━━━━━ Provided data ━━━━━

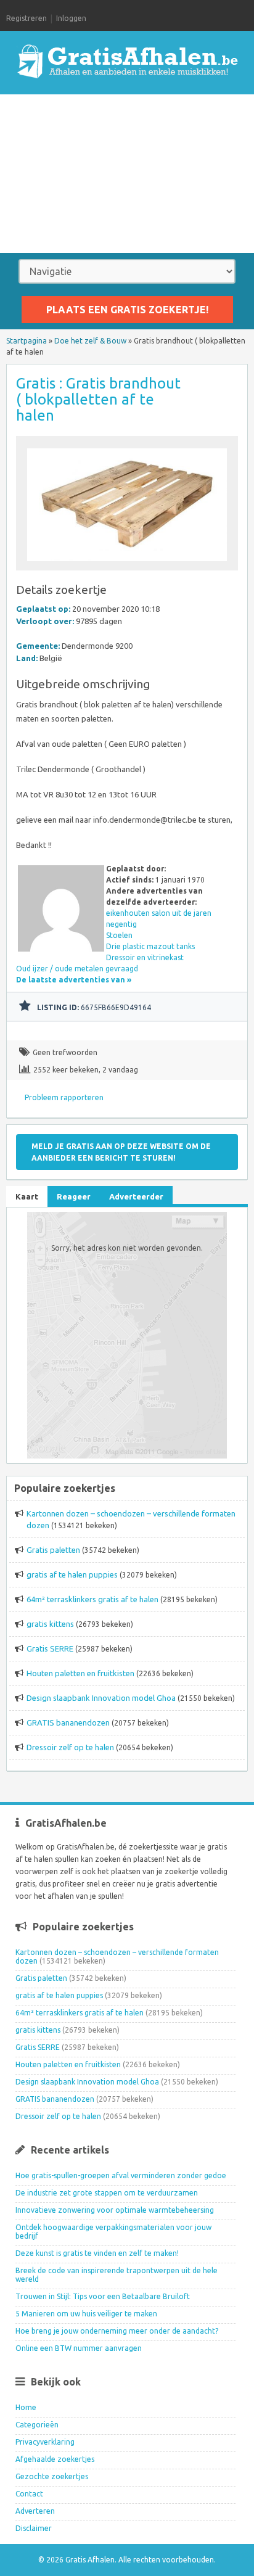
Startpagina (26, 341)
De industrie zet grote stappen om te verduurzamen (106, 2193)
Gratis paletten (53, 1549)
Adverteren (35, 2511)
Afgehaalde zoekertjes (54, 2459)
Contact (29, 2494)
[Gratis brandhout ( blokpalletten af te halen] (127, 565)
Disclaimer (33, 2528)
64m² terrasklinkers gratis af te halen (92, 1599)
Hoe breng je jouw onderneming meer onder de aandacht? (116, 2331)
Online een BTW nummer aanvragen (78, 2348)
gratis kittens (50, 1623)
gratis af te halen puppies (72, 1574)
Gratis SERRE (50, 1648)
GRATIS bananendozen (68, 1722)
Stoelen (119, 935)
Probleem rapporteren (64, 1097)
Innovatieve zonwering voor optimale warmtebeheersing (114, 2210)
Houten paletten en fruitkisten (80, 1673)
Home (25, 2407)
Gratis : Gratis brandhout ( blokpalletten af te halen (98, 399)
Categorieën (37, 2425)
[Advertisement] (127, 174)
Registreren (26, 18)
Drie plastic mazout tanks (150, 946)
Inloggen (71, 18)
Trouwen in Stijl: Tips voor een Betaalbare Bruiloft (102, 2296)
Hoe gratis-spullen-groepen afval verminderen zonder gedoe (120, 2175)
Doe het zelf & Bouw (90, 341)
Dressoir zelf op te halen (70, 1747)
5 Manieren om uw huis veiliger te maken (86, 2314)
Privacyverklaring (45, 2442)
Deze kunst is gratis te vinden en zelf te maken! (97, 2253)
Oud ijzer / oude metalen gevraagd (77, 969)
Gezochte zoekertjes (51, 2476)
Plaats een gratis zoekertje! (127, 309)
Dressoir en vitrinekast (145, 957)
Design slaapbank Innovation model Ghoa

━━━━━

> _What you need to do_: Copy the lines of the data above exactly as written, beginning with the line containing "Gratis paletten (53, 1549)" and ending with the line containing "Gratis SERRE (50, 1648)", and leave out all other lines.

> _Finished exercise_:
Gratis paletten (53, 1549)
Adverteren (35, 2511)
Afgehaalde zoekertjes (54, 2459)
Contact (29, 2494)
[Gratis brandhout ( blokpalletten af te halen] (127, 565)
Disclaimer (33, 2528)
64m² terrasklinkers gratis af te halen (92, 1599)
Hoe breng je jouw onderneming meer onder de aandacht? (116, 2331)
Online een BTW nummer aanvragen (78, 2348)
gratis kittens (50, 1623)
gratis af te halen puppies (72, 1574)
Gratis SERRE (50, 1648)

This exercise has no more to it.